This text was published in The Observer, September 3, 2000

'I can still hear the sound of the Methodist bells,
I'd taken the cure and had just gotten through
Staying up for days in the Chelsea Hotel
Writing Sad-Eyed Lady of the Lowlands for you'
'Sara' by Bob Dylan (1975)

Bob Dylan got married during his three-year stay in the Chelsea Hotel from 1961-64, and his first child Jesse was born there. After first arriving at the hotel in 1963, Viva (who went on to become an Andy Warhol superstar) gave birth to both Gaby and Alexander and married both her husbands during the 25 years she lived there. Leonard Cohen, however, preferred to write 'Chelsea Hotel No 2', a song commemorating fellatio with Janis Joplin in room 104, when he lived there in the 1970s. Patti Smith first stayed there in 1959, and in 1962-63 returned with a penurious Robert Mapplethorpe who could not persuade the owner Stanley Bard that his photography made an equitable exchange for rent. Stanley let them stay anyway. Joni Mitchell had 'Chelsea Morning'. Bon Jovi had 'Chelsea Midnight' and Nico and Andy Warhol had Chelsea Girls.

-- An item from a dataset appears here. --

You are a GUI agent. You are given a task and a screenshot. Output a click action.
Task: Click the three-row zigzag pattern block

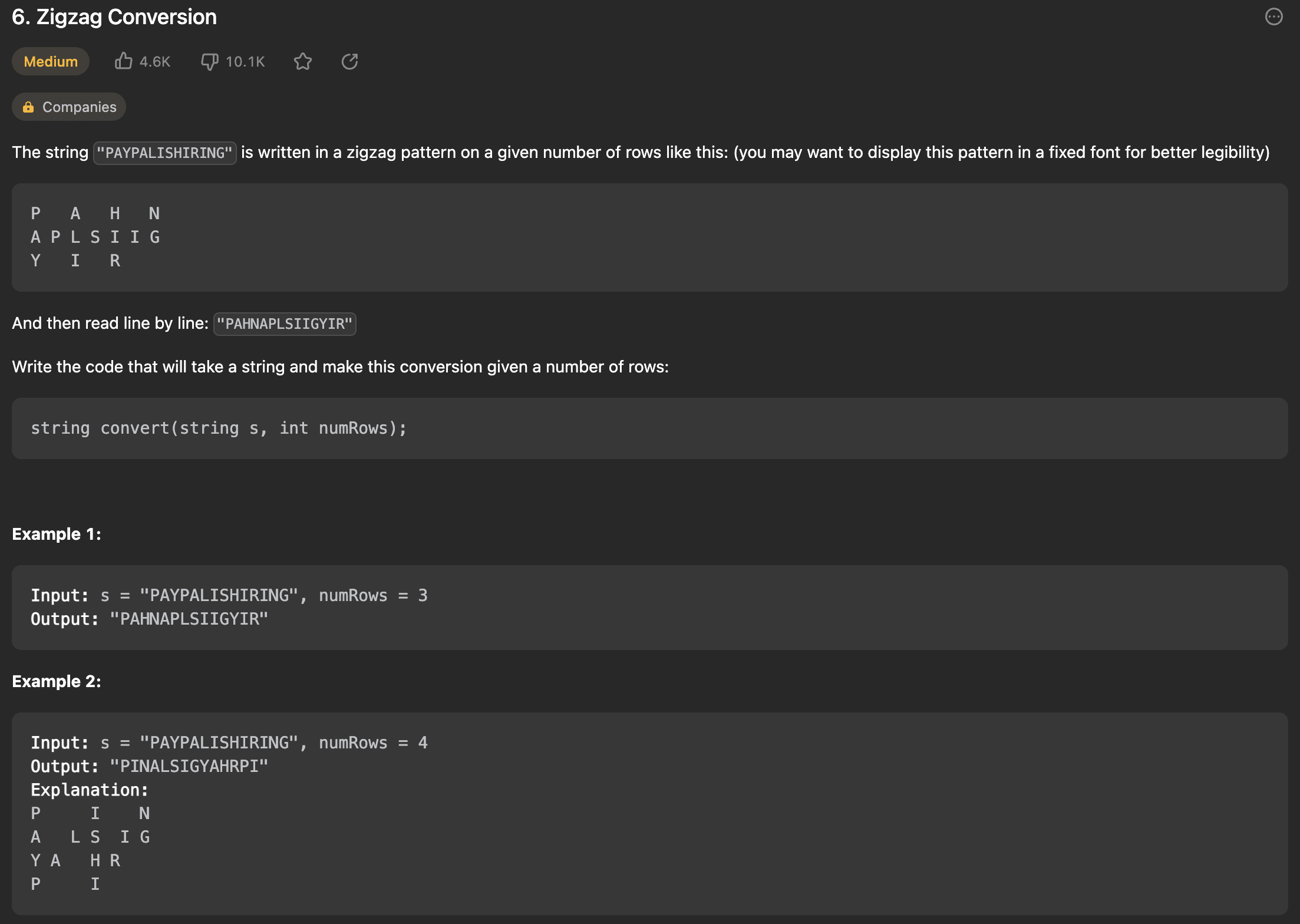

Stanley Bard has been at the helm of the Chelsea Hotel for more than 40 years, since taking it over from his father David in 1957. The building was the first co-oped building in New York, having been built, complete with features such as artist studios, in 1882. It became a hotel in 1905, ended in bankruptcy, and rescued from the bank by a group led by David Bard in 1940. Now featuring 400 rooms, it has been the recent focus of morbid rumours of its imminent sale. It's not happening. What seems to have happened is that attention has been drawn to New York's Chelsea area in general as a result of the recent move there by so many art galleries, filling the blocks from 10th Ave and 24th St West to 11th Ave and 26th.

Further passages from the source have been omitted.